Similarly, in the face of danger, the brain’s stress systems in the extended amygdala get activated and motivate “fight or flight”; responses. These responses are also critical for survival.
Here’s the trouble:
These and other survival systems are “hijacked” by addictive substances.
2. Impaired decision-making
What all of this means is that brain functioning is actually impaired.
We no longer have to wonder why people who develop a substance use disorder tend to not get the same level of satisfaction or pleasure from once-pleasurable activities. The changes in the brain make it impossible to (for now).
This general loss of reward sensitivity may also be the reason people compulsively increase their substance use.
They are simply trying to regain feelings of pleasure that the rewards system in the brain used to provide, but doesn’t anymore.
On top of the rewards system being hijacked the area responsible for reasoning and decision-making is impaired, which makes even more sense as to why decisions which lead to negative consequences continue to be made.
3. Readiness to change
Given what we know now about the brain, when substances are in use an individual may not want to stop or change their use. Still, motivations do change over time and people will be at different stages of motivation to change at any time.
Research names six stages on the continuum of change. Our desire to change can change daily or more frequently, another way of thinking about it is that we can shift along the continuum.

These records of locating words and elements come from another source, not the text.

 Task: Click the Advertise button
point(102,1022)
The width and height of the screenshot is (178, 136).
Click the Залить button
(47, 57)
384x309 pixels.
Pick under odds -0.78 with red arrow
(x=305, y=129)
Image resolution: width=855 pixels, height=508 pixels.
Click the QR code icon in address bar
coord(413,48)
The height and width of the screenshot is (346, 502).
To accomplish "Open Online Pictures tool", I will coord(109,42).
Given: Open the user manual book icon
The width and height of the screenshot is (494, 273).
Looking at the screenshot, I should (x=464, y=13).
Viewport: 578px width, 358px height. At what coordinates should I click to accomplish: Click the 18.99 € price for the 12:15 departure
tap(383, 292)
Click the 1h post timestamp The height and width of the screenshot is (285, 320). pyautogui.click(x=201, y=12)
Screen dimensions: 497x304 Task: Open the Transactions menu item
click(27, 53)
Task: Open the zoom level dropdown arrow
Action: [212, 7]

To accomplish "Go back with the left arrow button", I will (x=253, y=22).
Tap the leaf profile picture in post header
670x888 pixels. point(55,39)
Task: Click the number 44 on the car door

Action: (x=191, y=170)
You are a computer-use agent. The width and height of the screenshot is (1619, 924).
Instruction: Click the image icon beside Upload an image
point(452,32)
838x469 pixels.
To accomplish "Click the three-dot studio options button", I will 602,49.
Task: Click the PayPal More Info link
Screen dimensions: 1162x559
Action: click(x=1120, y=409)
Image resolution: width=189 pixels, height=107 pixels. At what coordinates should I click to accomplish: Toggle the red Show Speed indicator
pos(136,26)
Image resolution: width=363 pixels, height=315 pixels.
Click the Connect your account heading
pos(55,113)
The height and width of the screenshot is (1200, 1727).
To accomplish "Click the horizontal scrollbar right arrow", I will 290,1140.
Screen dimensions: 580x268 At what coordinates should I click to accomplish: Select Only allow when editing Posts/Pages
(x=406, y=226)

It’s helpful to consider where our loved ones are at with their desire to change in any of our interactions with them. Understanding the stages, and which one our loved one is at, allows us know when certain conversations will be most effective.
Another way to learn about the stages of change is to think about this as if it were a change we were going to make for ourselves, like go to the gym more, or get to bed earlier. It’s similar for our loved one and changes in substance use.
Let’s take a look at the stages.
First, there is precontemplation.
This is the part in the process where we have no intention of taking action anytime soon (defined as in the next 6 months). We’re often oblivious that our behavior is a problem or that it brings negative consequences.
When we’re in this stage, we tend to underestimate the benefits of changing our behavior. Instead we are more aware of the ways we’d suffer from changing. Conversations about change at this stage may cause more conflict than benefit.
Second is contemplation.
Here’s the spot where we intend to start a healthy behavior sometime soon (defined as in the next 6 months). We can see that our behavior might be a problem, or that there’s a good reason to make a change, and we’re more thoughtful about the cons and pros of changing our behavior, with almost equal emphasis on both. Even seeing this, though, we still may feel conflicted and hesitant about changing behavior.
Third, we have preparation, also seen as determination.
Now!! We’re ready to take action … within the next 30 days. We begin taking little steps in the direction of behavior change, and we actually believe that changing our behavior can lead to a healthier life. Conversations at this point can be about making plans and setting the groundwork for change.
Next up, we’ve got action.
In the action stage, we are taking action. Conversations at this point should be about taking action. We may have recently, (within the last 6 months), changed our behavior in some way AND we plan to keep moving forward in the change direction. The change we’ve made may be a modification of our problem (or no longer desired) behavior or the action may be focused on creating all new healthy behaviors.
The fifth stage is maintenance.
Here, we have maintained our behavior change for a while - more than 6 months - and we fully intend to sustain this change. When we’re in this stage, we purposefully work to prevent relapse back to earlier stages. Conversations now are best focused on reinforcing the positive changes that have taken place.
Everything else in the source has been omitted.